## Reading text:
<<<<
Washington Restaurant Market Watch: What you need to know about Salmonella

Washington Restaurant Market Watch:  What you need to know about Salmonella https://wahospitality.org/wp-content/uploads/2015/08/Salmonella-pork1000-940x198.jpg

By Paul Schlienz

Salmonella is very much on the minds of Washington’s restaurateurs.

Since May, more than 134 Salmonella cases have been identified in 10 Washington counties.

While restaurant operators are worried about it, so are the state’s health authorities.

This week the WRA’s Dine NW radio show interviewed Dr. Scott Lindquist, communicable diseases epidemiologist with the Washington State Department of Health, who is at the epicenter of the state’s effort to isolate Salmonella and stop its spread.

“Salmonella is a bacteria,” said Lindquist. “It’s a fairly common bacteria in the food world. The concern for Salmonella is that it can get inside the intestine of a human being and cause some damage.”

Salmonella infection has symptoms including nausea, vomiting, abdominal cramps, diarrhea that is sometimes bloody, fever, chills, muscle pains and headache. Recovery usually takes about a week, but some people who are infected require hospitalization. Over the long term, Salmonella infections can cause complications including irritable bowel syndrome, high blood pressure, reactive arthritis, eye problems and heart disease. If you’ve eaten pork, especially from a whole roasted pig, and experience these symptoms, see your doctor immediately.

“If diarrhea lasts more than four to five days, then you should be concerned about a bacteria pathology,” said Lindquist.
>>>>
## Data extracts:
<<<<
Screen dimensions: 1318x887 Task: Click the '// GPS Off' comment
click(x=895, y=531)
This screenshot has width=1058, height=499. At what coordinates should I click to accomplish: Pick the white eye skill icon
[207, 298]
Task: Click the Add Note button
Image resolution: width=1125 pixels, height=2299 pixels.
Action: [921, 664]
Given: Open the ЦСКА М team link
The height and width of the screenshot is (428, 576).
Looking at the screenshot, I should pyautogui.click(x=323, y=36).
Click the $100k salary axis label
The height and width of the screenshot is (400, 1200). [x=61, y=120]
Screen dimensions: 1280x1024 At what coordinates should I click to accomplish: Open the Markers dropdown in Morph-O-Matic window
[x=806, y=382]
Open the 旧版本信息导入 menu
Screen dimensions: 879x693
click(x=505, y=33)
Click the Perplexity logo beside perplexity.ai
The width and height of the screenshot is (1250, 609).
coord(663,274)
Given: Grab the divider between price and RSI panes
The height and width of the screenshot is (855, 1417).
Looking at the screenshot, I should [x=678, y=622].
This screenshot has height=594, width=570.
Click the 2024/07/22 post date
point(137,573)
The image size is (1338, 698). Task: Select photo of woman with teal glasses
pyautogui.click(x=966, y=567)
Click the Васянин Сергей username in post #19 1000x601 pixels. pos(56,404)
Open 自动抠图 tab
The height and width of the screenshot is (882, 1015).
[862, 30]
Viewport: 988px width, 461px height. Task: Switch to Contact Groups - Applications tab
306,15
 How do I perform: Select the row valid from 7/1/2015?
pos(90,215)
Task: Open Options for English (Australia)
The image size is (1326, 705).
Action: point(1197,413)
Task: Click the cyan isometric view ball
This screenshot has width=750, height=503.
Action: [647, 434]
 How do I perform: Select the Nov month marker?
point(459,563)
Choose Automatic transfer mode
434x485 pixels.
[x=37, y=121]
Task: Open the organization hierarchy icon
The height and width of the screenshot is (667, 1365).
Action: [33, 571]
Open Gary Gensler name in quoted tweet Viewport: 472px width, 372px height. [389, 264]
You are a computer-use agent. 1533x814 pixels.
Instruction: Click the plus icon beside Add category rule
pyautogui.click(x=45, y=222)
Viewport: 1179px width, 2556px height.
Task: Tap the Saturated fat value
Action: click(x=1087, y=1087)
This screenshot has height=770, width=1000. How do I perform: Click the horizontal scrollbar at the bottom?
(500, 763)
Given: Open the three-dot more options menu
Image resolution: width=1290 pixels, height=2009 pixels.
>>>>
## Task 1:
Do these statements agree with the Salmonella article? For each, answer yes or no and quote the words of the article that decide it.
(a) Salmonella cases have been identified in 10 Washington counties since May.
(b) Recovery from a Salmonella infection usually takes about a month.
(c) Lindquist says concern is warranted once diarrhea lasts more than two days.
## Task 2:
Reproduce the passage of the Salmonella article between "Salmonella infection has" and "your doctor immediately.", inclusive, word for word.
## Task 3:
Resume the Salmonella article from where it stops.

## Exercise result 1:
(a) Yes: "Since May, more than 134 Salmonella cases have been identified in 10 Washington counties."
(b) No: "Recovery usually takes about a week"
(c) No: "If diarrhea lasts more than four to five days, then you should be concerned about a bacteria pathology"

## Exercise result 2:
Salmonella infection has symptoms including nausea, vomiting, abdominal cramps, diarrhea that is sometimes bloody, fever, chills, muscle pains and headache. Recovery usually takes about a week, but some people who are infected require hospitalization. Over the long term, Salmonella infections can cause complications including irritable bowel syndrome, high blood pressure, reactive arthritis, eye problems and heart disease. If you’ve eaten pork, especially from a whole roasted pig, and experience these symptoms, see your doctor immediately.

## Exercise result 3:
One thing that’s particularly unsettling  about this outbreak is that it’s likely much larger than the 134 identified cases. According to Lindquist, for every person counted as a Salmonella case, there are 29 infected people who are uncounted because they never showed up at a health care provider’s office when they experienced the tell tale symptoms.

“We’re up over 130 cases at this point,” said Lindquist. “If you do that math – 130 times 29 – we’re up around 4,000 cases of people who are probably sick from this Salmonella outbreak.”

The current outbreak is clearly associated with whole pork. The main issues for restaurants are undercooking and contamination.

Lindquist emphasizes the necessity of training restaurant workers to know the final cooking temperatures for food. Pork requires 145 degrees Fahrenheit.

Another unsettling aspect of the current outbreak is that while whole pork has been the primary vehicle for transmitting the bacteria, there are some people with Salmonella infections who never ate pork. According to Lindquist, this is due to cross-contamination.

“Storing raw meat and seafood below and away from ready to eat food, like salad and cooked foods, is the key,” said Lindquist. “You cannot let this pork, whether its whole roasted pig or raw pork, into your restaurant and not prevent cross-contamination.”

Lindquist also urges anyone who handles food to be very careful about hand washing.

To learn more about best practices in food safety, check out the National Restaurant Association’s ServSafe Manager certification program.

Lindquist is optimistic about the future course of the Salmonella outbreak.

“We’re already seeing a slowdown in the number of cases,” said Lindquist. “We’re already seeing a change in the behavior of restaurants and consumers, specifically with… being aware that Salmonella could be on pork, not contaminating with a raw meat, cooking to appropriate temperatures. It’s probably why we’re seeing fewer cases.”